Iris E. Jansen, Netherlands
Center for Neurogenomics and Cognitive research, VU University Department of Complex Trait GeneticsAuthor Of 1 Presentation
FUNCTIONAL INTERPRETATION OF GENETIC RISK LOCI FOR DEMENTIA USING A PROTEIN QUANTITATIVE TRAIT LOCI (PQTLS) APPROACH IN CEREBROSPINAL FLUID
Abstract
Aims
Exact biological mechanisms through which genetic risk factors contribute to dementia remains unclear. To reveal intermediate molecular pathways connecting genetic variance to development of dementia, we aimed to identify protein quantitative trait loci (pQTLs) in cerebrospinal fluid (CSF) in Alzheimer’s disease (AD), dementia with Lewy bodies (DLB) and frontotemporal dementia (FTD).
Methods
We included 503 subjects for discovery (146 controls, 214 AD, 50 DLB, 93 FTD) and 99 for validation from the Amsterdam Dementia Cohort, from which genetics (Illumina Genome Screening Array) and CSF proteomics (n=665, ligand-proximity immunoarrays) was available.
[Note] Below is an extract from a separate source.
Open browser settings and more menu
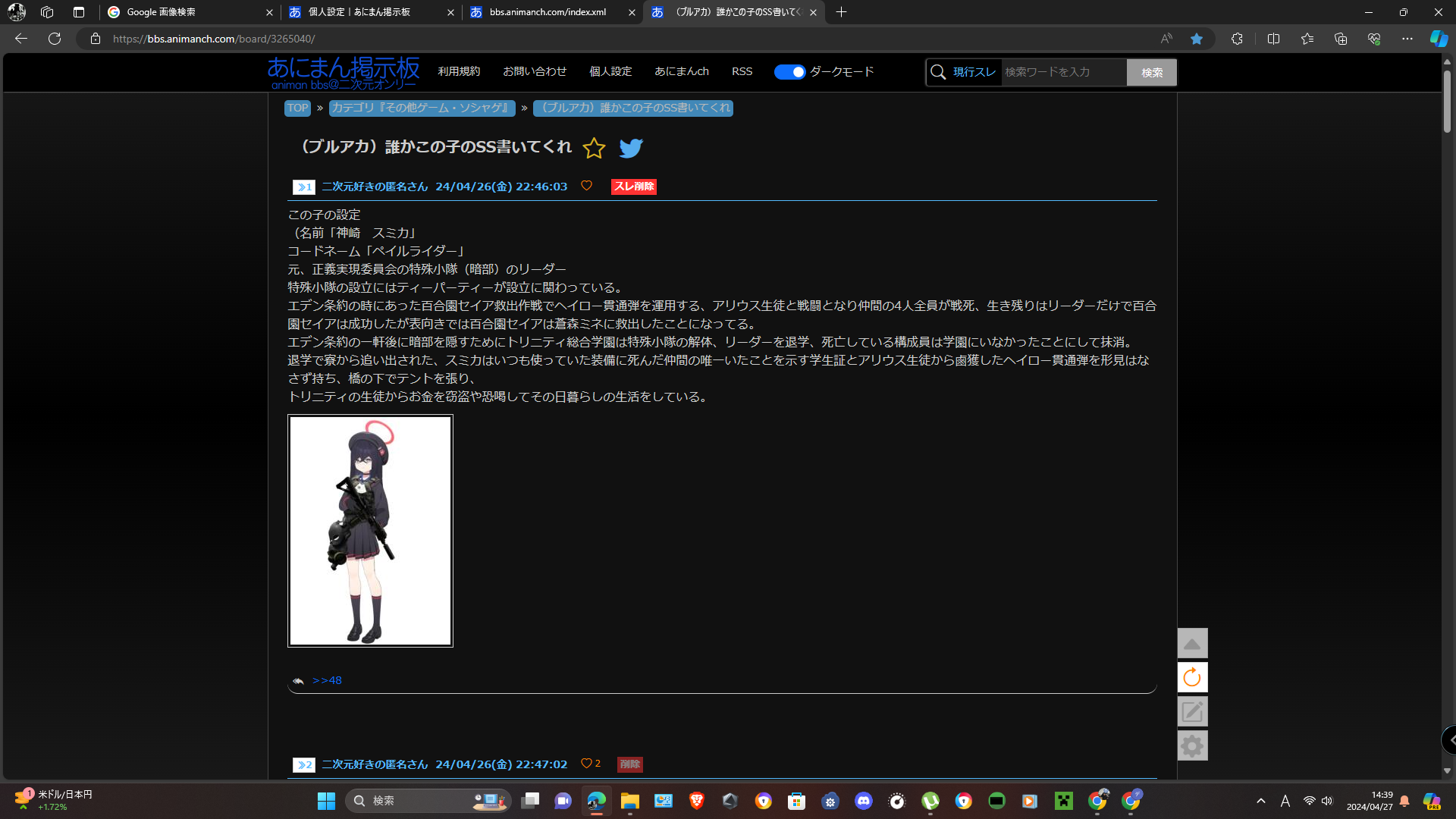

Association signals between risk loci and CSF proteins were tested using linear regression with Bonferroni correction, adjusted for principal components, age and sex and stratified by diagnosis.
Results
Three AD and one DLB risk loci were associated with levels of seven CSF proteins (Figure 1). CR1 locus associated with higher CR2 (Pdiscovery=5.47e-7, Preplication=1.66e-3), ZCWPW1 with lower PILRB (Pdiscovery=2.73e-32, Preplication=7.82e-8) and HESX1 with higher RETN CSF levels (Pdiscovery=6.00e-8, Preplication=0.01); proteins related to the immune system and glucose metabolism. DLB locus GBA associated with higher CSF protein levels of ANG, CD79B, CXCL13 and TNFRSF13B (all Pdiscovery<1.00x10-8); proteins associated to angiogenesis and immune response. FTD risk loci did not significantly associate with CSF proteins.
Conclusions
The four pQTLs identified suggest that specific risk loci for AD and DLB may contribute to the pathogenesis of these dementias by exerting effects on the immune system, glucose metabolism and angiogenesis. Dissecting the contribution of risk loci to neurobiological processes aids in understanding disease mechanisms underlying different types of dementia.